In this way the system can lift water up say 7 m., theoretically 10 m. A fraction of the gained water is used to power the wateroperated valves.
Now for my comment regarding the system in this video. The lutput from the system is higher than the water level in the source. Some water will pour out creating an underpressure in the barrel, but not enough to suck any water high enough to reach the barrel. That is the whole point in this video, no pure siphon can lift any water to a higher level. The only function of the barrel is a way to prime the siphon. When running, the barrel has no function.
As for Ram Pumps, they extracts power from a head in the stream. Spiral pumps extracts power from the flow in a river. There is no way to pump water without adding energy.

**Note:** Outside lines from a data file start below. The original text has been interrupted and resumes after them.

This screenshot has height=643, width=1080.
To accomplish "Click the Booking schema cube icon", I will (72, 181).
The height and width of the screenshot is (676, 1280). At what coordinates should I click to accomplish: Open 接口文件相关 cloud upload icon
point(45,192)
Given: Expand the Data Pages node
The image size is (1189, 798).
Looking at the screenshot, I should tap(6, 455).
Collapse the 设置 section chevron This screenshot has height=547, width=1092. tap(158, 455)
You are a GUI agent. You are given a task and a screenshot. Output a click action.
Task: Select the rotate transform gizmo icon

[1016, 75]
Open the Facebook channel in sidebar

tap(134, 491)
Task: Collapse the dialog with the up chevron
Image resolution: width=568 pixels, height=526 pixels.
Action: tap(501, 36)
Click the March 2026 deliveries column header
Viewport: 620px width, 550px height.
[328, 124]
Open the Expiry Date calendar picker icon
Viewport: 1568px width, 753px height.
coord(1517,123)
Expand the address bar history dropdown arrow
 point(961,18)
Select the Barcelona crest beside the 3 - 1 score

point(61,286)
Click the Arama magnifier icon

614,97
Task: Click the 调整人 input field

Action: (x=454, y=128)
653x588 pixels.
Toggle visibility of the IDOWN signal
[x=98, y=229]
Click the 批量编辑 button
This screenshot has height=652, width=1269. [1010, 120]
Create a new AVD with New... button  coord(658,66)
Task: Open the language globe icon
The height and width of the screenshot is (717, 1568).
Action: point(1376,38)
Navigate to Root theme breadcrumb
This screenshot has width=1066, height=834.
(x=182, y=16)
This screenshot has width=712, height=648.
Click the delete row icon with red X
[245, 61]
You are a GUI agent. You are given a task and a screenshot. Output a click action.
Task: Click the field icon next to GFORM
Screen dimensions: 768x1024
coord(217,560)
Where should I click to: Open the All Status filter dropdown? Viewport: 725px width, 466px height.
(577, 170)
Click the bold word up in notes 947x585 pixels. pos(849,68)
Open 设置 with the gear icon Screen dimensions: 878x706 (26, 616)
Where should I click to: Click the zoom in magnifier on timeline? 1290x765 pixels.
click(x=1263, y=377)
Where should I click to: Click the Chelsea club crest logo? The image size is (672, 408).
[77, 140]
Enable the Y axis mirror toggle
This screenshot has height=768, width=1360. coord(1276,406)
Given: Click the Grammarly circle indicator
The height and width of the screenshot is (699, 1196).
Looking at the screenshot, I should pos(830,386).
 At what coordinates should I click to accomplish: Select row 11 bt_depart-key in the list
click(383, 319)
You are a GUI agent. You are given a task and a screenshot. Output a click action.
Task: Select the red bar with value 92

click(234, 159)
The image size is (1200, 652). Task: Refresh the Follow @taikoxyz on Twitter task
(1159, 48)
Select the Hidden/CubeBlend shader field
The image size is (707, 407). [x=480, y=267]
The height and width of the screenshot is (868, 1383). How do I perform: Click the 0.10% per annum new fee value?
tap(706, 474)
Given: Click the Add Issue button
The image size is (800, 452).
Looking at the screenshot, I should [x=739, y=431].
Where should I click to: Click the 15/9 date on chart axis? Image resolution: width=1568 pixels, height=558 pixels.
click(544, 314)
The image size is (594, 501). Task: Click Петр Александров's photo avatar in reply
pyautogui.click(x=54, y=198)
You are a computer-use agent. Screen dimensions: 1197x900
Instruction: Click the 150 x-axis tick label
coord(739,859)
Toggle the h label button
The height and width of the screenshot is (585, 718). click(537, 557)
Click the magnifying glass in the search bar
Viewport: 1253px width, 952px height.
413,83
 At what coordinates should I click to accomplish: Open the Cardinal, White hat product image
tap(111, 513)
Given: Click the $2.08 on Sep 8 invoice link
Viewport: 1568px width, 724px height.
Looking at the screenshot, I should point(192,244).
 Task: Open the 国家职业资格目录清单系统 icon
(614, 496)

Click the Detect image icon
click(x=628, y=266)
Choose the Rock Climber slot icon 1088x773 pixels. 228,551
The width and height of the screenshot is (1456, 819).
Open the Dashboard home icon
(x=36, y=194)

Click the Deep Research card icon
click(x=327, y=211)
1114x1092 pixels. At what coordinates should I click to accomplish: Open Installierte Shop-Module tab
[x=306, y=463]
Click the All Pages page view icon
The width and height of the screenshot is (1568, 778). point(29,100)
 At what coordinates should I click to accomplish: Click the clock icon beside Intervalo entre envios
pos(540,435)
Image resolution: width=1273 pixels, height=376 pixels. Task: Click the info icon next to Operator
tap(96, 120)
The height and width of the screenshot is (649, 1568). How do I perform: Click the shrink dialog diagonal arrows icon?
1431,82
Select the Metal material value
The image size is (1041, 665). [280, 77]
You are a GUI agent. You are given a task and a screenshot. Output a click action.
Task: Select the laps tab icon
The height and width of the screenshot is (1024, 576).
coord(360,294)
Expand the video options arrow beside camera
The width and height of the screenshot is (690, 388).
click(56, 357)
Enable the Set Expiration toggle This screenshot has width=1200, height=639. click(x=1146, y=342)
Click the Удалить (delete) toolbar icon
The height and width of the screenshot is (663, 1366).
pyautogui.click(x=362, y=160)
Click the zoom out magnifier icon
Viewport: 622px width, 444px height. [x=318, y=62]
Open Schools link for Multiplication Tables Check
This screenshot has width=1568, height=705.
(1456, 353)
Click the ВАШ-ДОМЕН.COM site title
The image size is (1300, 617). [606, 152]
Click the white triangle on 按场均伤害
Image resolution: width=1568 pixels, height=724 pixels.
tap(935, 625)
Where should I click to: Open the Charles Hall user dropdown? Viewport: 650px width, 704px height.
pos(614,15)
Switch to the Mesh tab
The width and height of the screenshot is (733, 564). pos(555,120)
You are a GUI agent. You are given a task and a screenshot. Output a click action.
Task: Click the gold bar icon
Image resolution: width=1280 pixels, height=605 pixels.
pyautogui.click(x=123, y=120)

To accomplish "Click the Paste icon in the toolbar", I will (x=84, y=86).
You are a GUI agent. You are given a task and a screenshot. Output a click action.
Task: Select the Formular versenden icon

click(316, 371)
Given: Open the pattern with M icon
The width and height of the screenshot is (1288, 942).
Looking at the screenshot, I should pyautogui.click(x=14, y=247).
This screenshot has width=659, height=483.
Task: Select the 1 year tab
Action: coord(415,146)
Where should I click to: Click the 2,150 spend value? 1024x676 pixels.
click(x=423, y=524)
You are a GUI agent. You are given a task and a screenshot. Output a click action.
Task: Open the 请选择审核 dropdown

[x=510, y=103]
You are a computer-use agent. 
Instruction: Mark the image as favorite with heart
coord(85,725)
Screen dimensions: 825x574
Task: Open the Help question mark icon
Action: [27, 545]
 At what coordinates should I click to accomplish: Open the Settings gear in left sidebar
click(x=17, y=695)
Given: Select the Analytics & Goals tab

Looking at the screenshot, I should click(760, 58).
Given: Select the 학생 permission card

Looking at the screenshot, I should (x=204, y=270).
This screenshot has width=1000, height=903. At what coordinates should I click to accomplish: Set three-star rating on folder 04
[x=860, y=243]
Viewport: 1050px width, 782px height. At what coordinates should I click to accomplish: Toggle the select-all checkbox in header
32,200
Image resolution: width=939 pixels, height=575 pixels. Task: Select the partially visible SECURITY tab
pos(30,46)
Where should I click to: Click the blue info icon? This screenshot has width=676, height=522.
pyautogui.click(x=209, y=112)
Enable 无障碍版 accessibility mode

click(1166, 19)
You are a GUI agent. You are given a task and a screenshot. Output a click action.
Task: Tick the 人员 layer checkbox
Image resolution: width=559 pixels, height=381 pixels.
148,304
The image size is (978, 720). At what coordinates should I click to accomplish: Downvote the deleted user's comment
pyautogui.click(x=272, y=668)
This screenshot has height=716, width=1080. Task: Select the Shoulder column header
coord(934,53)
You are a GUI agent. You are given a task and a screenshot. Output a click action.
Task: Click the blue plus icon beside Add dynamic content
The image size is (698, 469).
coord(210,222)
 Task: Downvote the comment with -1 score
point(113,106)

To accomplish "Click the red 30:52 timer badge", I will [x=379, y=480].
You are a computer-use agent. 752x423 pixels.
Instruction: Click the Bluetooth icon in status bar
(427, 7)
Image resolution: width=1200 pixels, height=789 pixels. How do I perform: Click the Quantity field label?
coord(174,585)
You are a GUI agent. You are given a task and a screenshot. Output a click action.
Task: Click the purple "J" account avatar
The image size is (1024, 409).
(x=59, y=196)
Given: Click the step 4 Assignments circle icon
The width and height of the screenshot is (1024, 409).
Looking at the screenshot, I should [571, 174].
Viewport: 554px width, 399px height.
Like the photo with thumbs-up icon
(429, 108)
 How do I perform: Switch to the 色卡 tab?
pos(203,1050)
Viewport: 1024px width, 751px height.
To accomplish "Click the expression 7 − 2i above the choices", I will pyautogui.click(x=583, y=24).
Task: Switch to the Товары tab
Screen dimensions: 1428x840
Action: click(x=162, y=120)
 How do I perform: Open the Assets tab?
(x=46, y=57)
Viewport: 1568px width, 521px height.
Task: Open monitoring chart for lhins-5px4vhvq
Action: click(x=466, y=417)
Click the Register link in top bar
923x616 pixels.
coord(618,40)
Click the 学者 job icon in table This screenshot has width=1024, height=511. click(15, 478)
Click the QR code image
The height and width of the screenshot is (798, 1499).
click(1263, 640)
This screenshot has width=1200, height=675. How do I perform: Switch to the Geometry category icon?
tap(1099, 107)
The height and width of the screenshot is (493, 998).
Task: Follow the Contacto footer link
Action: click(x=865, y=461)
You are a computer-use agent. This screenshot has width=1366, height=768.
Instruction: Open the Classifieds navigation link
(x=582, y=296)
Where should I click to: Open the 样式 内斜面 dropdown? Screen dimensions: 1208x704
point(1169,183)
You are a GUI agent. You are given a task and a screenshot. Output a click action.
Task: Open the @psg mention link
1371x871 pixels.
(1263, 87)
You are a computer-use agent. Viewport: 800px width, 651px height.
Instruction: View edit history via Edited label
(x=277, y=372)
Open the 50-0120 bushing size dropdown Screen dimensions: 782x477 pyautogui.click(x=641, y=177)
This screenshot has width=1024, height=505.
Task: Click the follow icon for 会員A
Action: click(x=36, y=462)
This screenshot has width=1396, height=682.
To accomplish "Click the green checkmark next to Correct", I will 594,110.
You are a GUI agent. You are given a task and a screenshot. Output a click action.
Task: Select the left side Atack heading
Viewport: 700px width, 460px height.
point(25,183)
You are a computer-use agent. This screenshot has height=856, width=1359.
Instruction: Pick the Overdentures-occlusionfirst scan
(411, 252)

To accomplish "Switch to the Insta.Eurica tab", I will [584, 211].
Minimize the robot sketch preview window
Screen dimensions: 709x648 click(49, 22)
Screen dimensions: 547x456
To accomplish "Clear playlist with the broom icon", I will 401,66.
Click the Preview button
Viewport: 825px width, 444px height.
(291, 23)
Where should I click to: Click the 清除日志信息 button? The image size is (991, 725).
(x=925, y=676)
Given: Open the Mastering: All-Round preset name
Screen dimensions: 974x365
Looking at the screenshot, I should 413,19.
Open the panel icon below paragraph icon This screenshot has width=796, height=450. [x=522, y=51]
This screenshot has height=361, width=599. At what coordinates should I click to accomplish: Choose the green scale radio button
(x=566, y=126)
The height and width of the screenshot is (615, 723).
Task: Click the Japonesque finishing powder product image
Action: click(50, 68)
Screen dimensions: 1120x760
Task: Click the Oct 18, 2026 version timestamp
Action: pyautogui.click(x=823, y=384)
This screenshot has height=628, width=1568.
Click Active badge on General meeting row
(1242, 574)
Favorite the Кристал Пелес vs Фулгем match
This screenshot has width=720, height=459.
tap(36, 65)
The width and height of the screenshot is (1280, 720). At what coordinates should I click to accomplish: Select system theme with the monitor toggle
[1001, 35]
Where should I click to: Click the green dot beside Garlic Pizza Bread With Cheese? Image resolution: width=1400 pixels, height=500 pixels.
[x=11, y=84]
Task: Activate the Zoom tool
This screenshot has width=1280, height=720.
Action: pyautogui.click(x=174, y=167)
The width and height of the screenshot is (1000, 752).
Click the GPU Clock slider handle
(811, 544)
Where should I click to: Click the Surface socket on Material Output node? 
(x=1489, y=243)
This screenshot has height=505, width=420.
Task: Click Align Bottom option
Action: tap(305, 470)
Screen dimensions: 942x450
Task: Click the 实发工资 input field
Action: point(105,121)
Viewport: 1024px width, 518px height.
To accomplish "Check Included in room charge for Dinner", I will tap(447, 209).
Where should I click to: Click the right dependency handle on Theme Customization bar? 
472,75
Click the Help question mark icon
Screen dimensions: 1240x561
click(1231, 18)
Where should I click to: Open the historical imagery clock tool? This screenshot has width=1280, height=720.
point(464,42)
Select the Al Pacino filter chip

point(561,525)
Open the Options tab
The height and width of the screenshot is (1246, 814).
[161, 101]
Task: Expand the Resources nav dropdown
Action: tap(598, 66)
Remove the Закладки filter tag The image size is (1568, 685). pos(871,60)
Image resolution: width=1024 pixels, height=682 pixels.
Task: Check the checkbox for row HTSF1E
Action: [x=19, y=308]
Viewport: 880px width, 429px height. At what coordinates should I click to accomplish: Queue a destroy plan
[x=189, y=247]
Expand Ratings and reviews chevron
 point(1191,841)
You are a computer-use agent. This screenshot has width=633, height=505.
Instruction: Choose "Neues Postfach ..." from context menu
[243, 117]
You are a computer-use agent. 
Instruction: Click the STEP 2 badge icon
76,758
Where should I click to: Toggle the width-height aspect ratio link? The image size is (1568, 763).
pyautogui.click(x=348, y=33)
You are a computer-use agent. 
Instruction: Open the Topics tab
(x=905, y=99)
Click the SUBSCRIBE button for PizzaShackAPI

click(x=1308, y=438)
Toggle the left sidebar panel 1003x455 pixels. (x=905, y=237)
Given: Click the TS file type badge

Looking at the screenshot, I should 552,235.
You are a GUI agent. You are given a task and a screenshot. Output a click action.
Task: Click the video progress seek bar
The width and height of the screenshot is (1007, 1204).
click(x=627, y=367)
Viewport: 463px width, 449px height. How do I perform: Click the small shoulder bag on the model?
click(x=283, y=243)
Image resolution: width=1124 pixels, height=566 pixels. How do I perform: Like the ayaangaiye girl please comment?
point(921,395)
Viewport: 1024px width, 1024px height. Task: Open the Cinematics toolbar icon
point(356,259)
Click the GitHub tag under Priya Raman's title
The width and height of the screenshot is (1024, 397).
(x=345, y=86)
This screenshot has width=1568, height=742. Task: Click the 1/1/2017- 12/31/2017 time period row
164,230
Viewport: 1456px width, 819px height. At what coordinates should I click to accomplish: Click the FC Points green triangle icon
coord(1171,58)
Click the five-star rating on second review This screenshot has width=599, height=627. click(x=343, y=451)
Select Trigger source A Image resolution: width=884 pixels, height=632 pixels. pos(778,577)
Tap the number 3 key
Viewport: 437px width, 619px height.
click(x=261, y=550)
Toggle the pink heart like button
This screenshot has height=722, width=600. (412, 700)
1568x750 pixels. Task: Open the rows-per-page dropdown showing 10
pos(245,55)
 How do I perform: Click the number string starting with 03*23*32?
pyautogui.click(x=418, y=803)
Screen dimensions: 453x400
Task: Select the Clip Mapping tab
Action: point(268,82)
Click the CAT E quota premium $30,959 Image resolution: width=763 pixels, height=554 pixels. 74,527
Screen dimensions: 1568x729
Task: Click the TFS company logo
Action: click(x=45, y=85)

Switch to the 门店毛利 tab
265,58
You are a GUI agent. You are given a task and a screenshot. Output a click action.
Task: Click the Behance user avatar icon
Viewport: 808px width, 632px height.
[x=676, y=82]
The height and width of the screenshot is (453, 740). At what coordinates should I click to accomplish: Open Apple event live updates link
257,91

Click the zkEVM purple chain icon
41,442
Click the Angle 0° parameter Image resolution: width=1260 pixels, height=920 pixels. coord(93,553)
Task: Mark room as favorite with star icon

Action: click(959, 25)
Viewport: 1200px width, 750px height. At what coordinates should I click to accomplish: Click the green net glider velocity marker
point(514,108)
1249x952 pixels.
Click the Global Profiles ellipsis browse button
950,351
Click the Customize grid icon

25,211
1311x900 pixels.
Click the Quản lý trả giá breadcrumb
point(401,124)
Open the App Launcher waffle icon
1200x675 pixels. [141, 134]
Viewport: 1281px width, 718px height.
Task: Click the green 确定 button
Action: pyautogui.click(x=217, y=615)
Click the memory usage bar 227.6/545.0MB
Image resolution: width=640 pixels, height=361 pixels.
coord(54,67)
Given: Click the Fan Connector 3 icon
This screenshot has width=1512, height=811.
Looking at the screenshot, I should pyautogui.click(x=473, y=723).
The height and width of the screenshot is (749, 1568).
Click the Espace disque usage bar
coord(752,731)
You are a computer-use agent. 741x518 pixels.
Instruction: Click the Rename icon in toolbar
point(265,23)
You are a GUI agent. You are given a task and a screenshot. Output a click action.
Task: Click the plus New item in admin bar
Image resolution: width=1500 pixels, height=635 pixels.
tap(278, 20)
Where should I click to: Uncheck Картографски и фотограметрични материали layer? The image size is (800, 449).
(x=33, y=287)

Myself did it differently and it didn't work, until I did it properly by having a longer exit pipe and it work, infact if it starts to work the pressure is going to compress the plastic bucket. It works and I'm going to do it this time around using bigger drums and better fittings.
We shall live and happy in this world.the wicked shall not prevail. For God is love. Thanks alot.
Thanks for fact sharing guys. Bravo
It simply can not work regardless of output length of tubing. A siphon can not lift any water! If this worked, you could ad a hydropower turbine to the water flowing back and you would have a Perpetuum mobile. Impossible. Dint spoil time and money on this.
What if we store enough water that put enough pressure on a small pipe to move it from lower level to a higher level?
Size of tubes does no matter at all. This is a siphon. No siphon can lift any water to a higher level. No energy input.
It does work. I built same model with 55gal drum with 20 ft of output 2in pipe and 1in inlet pipe . set pump atop of another plastic 55ga barrel filled with water. I put the inlet pipe into water barrel, had air trap pipe on outlet pipe and reduced the end of outlet pipe to 1in like there example. I opened the oulet pipe and water did draw out of the water plastic barrel.
And how long did the water flow out of the outlet?
Thanks so much for sharing. Please people should shear their findings on Utube about any of those DIY scams that cost people lots time and money. I had spent 20yrs on wood gasifiers with no genuine result on Utube.
@@franklinibiademosi9615 Scam videos are a nuisance. As far as these "pumps" are concerned, the correct statement is simple: when the outlet is higher than the water level in the water reservoir this does definitely not work, never mind what you try with pipe dimensions, valves or other stuff. Water can't be lifted to a higher level without an input of external energy. On the other hand, if the outlet is lower than the water level in the water reservoir, it can work. But in this case no barrel is needed, it is sufficient to prefill the pipes/hoses with water. Water will then flow upwards and downwards by the siphon effect, which was already known B.C. But the downflowing height must be bigger then the upflowing height.
@@heinzpg but would't the drum on the top filled with water, and the water weight complete the circle? I did one just like in the videos but didn't work. All sealed, primed etc
@@mariusneumayer4419 This is a question of air and water pressure, and water pressure does not depend on the weight of the water but only on the height of the water column. This becomes evident when you connect a thin and thick pipe at the bottom. There is more weight of water in the thick pipe, but this doesn't push the water in the thin pipe upwards, the water level is the same in both pipes.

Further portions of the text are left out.